Prosigue con el fascinante y rarísimo rostro de la hija (Milly Shapiro) del matrimonio formado por Colette y Byrne, y luego con las siniestras miniaturas que la madre elabora para una galería de arte.
El Legado del Diablo funciona como una suerte de perverso relato de familia disfuncional al estilo del sueco Ingmar Bergman, pero en clave de cine de horror moderno y profundamente estadounidense.
La preparatoria típica, la fiesta juvenil, la madre castrante, la tensión sicológica, el hijo adolescente cargado de culpa, el marido inútil, los rencores maternos y los odios familiares como alegorías freudianas no resueltas y, finalmente, el pasado oscuro y las invocaciones satánicas y espiritistas.

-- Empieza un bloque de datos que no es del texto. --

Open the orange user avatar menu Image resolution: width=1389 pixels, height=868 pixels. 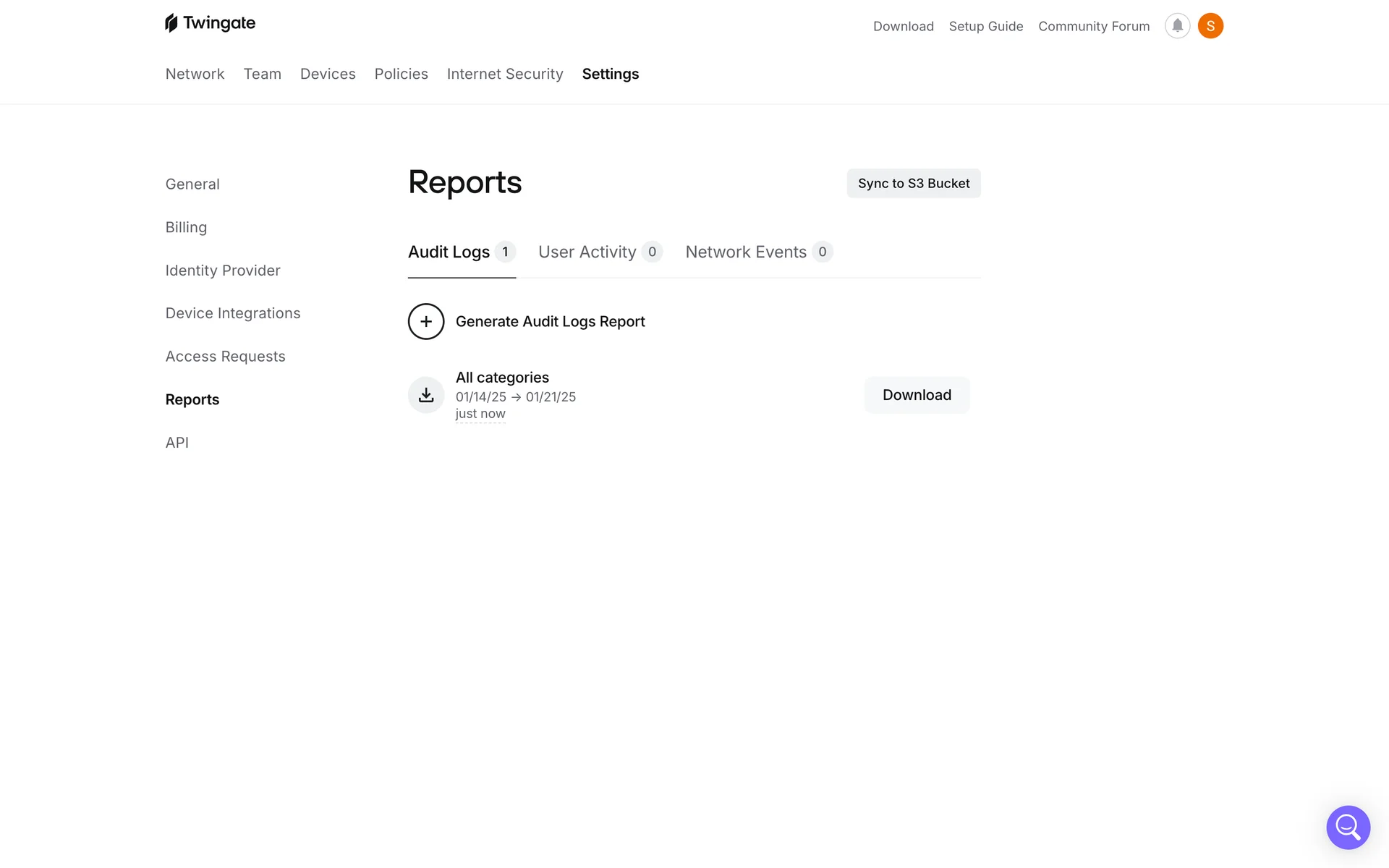[1210, 26]
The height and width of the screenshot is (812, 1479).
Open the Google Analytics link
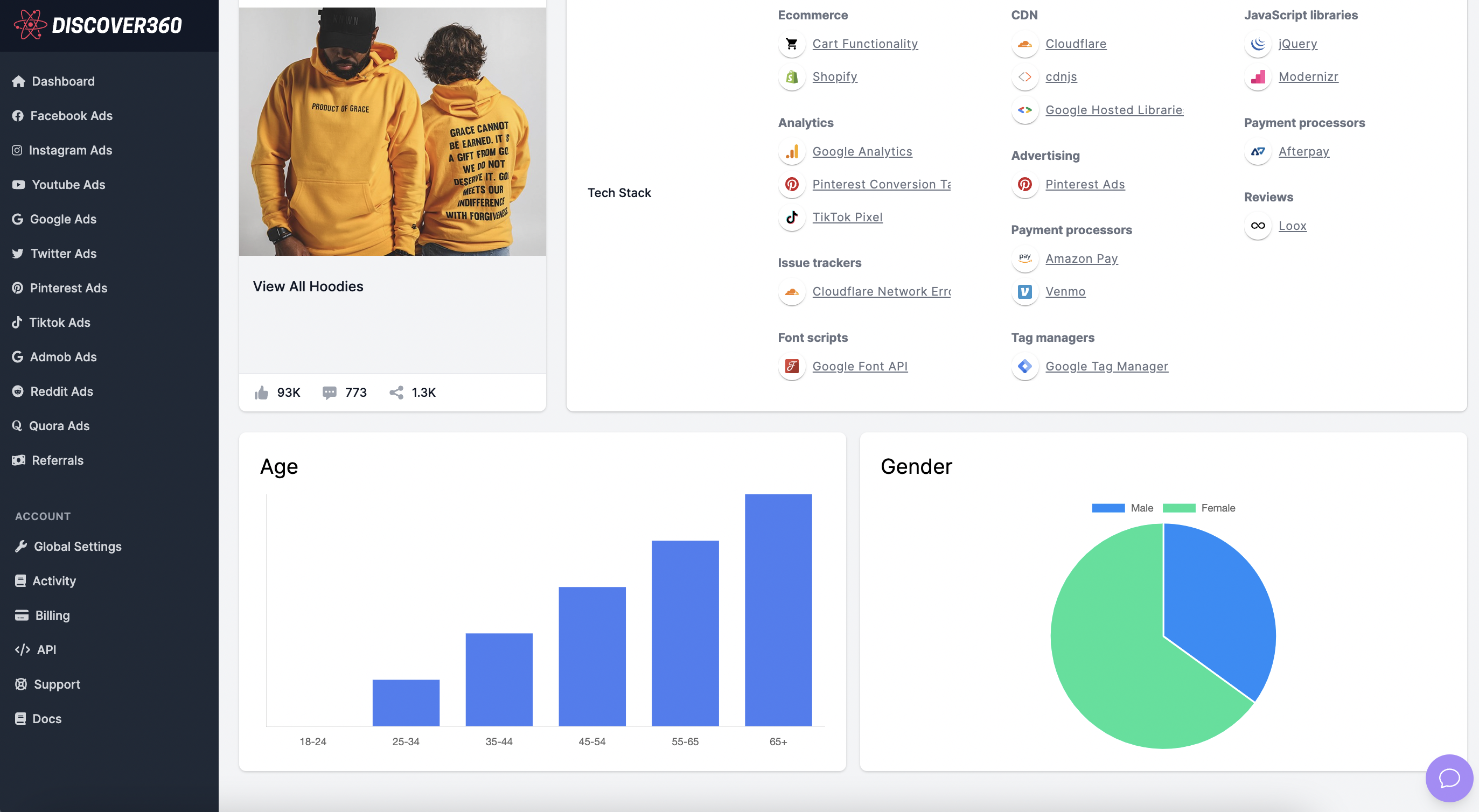click(862, 151)

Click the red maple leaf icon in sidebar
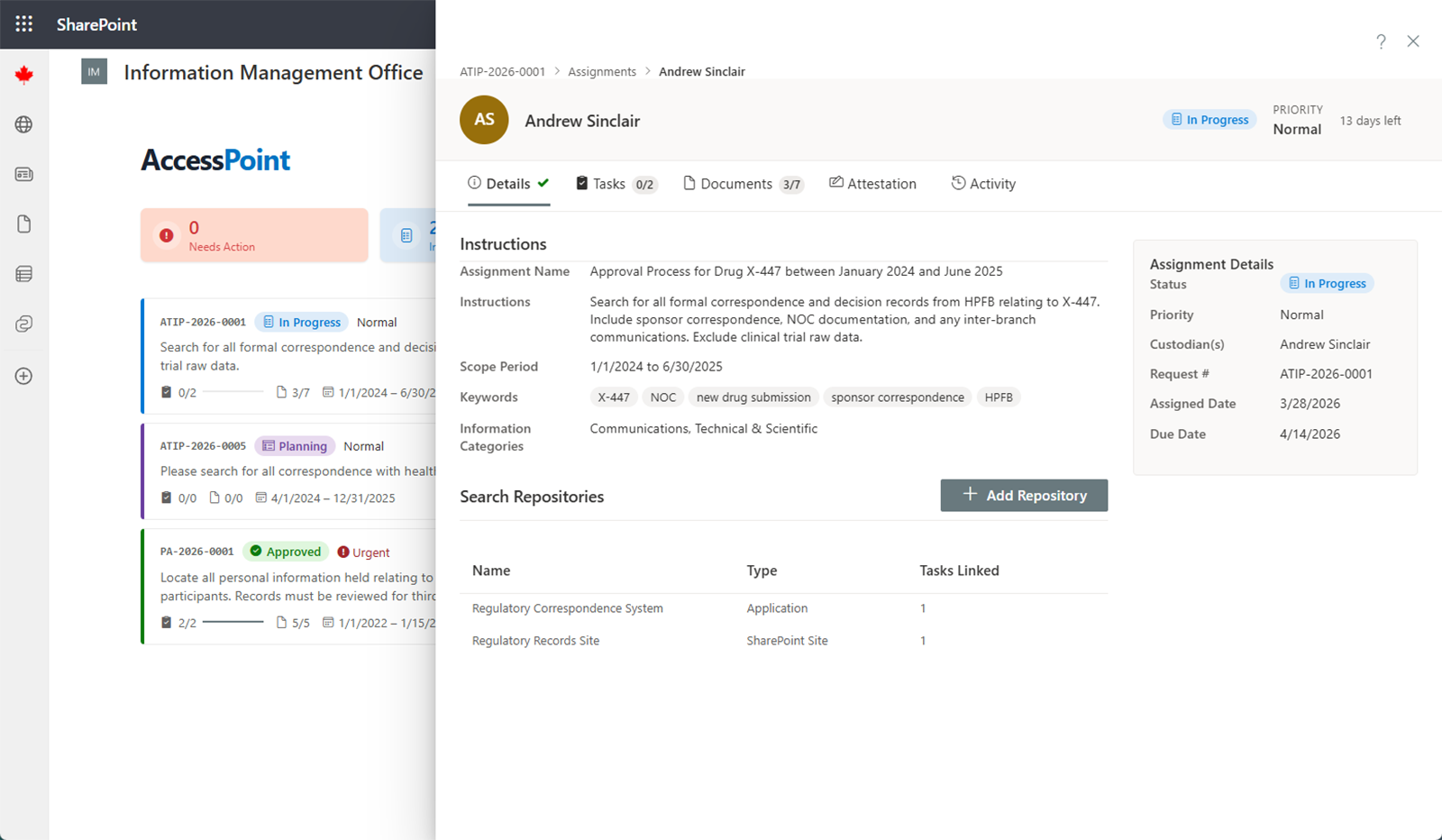[23, 74]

Su principal atractivo es esa capacidad de colocarse en una línea divisoria entre la paranoia y la locura de sucesos que escapan a toda lógica: pavores ancestrales en una sociedad alimentada por el miedo, el morbo y los secretos familiares a medio camino entre El Bebé de Rosemary (Polansky, 1968), Posesión Satánica (Clayton, 1961) y Berberian Sound Studio (Strickland, 2012).